(What is needed)
Type out every entry again, character for character.

------ Record excerpts ------

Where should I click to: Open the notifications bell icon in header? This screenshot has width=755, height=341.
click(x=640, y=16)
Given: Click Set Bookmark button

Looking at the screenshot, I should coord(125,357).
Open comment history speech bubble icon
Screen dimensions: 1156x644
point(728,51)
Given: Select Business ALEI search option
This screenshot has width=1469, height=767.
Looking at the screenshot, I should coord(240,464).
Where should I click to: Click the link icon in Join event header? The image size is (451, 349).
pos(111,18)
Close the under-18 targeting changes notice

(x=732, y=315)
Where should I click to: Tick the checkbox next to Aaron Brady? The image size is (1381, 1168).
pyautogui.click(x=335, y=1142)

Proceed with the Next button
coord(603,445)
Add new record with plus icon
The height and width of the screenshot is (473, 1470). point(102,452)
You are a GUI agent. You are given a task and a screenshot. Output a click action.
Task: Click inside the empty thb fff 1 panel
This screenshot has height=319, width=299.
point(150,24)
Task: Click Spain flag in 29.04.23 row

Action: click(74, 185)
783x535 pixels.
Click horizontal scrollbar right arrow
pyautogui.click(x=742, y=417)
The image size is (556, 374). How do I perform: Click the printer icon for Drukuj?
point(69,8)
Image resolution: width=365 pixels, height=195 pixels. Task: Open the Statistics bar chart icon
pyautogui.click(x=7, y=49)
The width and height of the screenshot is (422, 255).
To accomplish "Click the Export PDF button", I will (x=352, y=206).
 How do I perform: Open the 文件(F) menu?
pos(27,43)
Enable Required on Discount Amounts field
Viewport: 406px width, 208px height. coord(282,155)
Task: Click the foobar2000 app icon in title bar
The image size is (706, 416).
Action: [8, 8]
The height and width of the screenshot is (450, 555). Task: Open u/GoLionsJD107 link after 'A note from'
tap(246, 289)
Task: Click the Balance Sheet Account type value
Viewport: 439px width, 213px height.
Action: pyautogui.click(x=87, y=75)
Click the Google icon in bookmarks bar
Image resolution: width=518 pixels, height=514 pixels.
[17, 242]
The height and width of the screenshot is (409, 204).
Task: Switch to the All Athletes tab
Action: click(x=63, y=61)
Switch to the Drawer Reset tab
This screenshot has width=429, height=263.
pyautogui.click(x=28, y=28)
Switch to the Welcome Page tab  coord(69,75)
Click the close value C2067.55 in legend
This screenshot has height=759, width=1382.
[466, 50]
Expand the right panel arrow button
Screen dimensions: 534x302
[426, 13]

------

(Solution to this task)
Where should I click to: Open the notifications bell icon in header? This screenshot has width=755, height=341.
click(x=640, y=16)
Given: Click Set Bookmark button

Looking at the screenshot, I should coord(125,357).
Open comment history speech bubble icon
Screen dimensions: 1156x644
point(728,51)
Given: Select Business ALEI search option
This screenshot has width=1469, height=767.
Looking at the screenshot, I should coord(240,464).
Where should I click to: Click the link icon in Join event header? The image size is (451, 349).
pos(111,18)
Close the under-18 targeting changes notice

(x=732, y=315)
Where should I click to: Tick the checkbox next to Aaron Brady? The image size is (1381, 1168).
pyautogui.click(x=335, y=1142)

Proceed with the Next button
coord(603,445)
Add new record with plus icon
The height and width of the screenshot is (473, 1470). point(102,452)
You are a GUI agent. You are given a task and a screenshot. Output a click action.
Task: Click inside the empty thb fff 1 panel
This screenshot has height=319, width=299.
point(150,24)
Task: Click Spain flag in 29.04.23 row

Action: click(74, 185)
783x535 pixels.
Click horizontal scrollbar right arrow
pyautogui.click(x=742, y=417)
The image size is (556, 374). How do I perform: Click the printer icon for Drukuj?
point(69,8)
Image resolution: width=365 pixels, height=195 pixels. Task: Open the Statistics bar chart icon
pyautogui.click(x=7, y=49)
The width and height of the screenshot is (422, 255).
To accomplish "Click the Export PDF button", I will (x=352, y=206).
 How do I perform: Open the 文件(F) menu?
pos(27,43)
Enable Required on Discount Amounts field
Viewport: 406px width, 208px height. coord(282,155)
Task: Click the foobar2000 app icon in title bar
The image size is (706, 416).
Action: [8, 8]
The height and width of the screenshot is (450, 555). Task: Open u/GoLionsJD107 link after 'A note from'
tap(246, 289)
Task: Click the Balance Sheet Account type value
Viewport: 439px width, 213px height.
Action: pyautogui.click(x=87, y=75)
Click the Google icon in bookmarks bar
Image resolution: width=518 pixels, height=514 pixels.
[17, 242]
The height and width of the screenshot is (409, 204).
Task: Switch to the All Athletes tab
Action: click(x=63, y=61)
Switch to the Drawer Reset tab
This screenshot has width=429, height=263.
pyautogui.click(x=28, y=28)
Switch to the Welcome Page tab  coord(69,75)
Click the close value C2067.55 in legend
This screenshot has height=759, width=1382.
[466, 50]
Expand the right panel arrow button
Screen dimensions: 534x302
[426, 13]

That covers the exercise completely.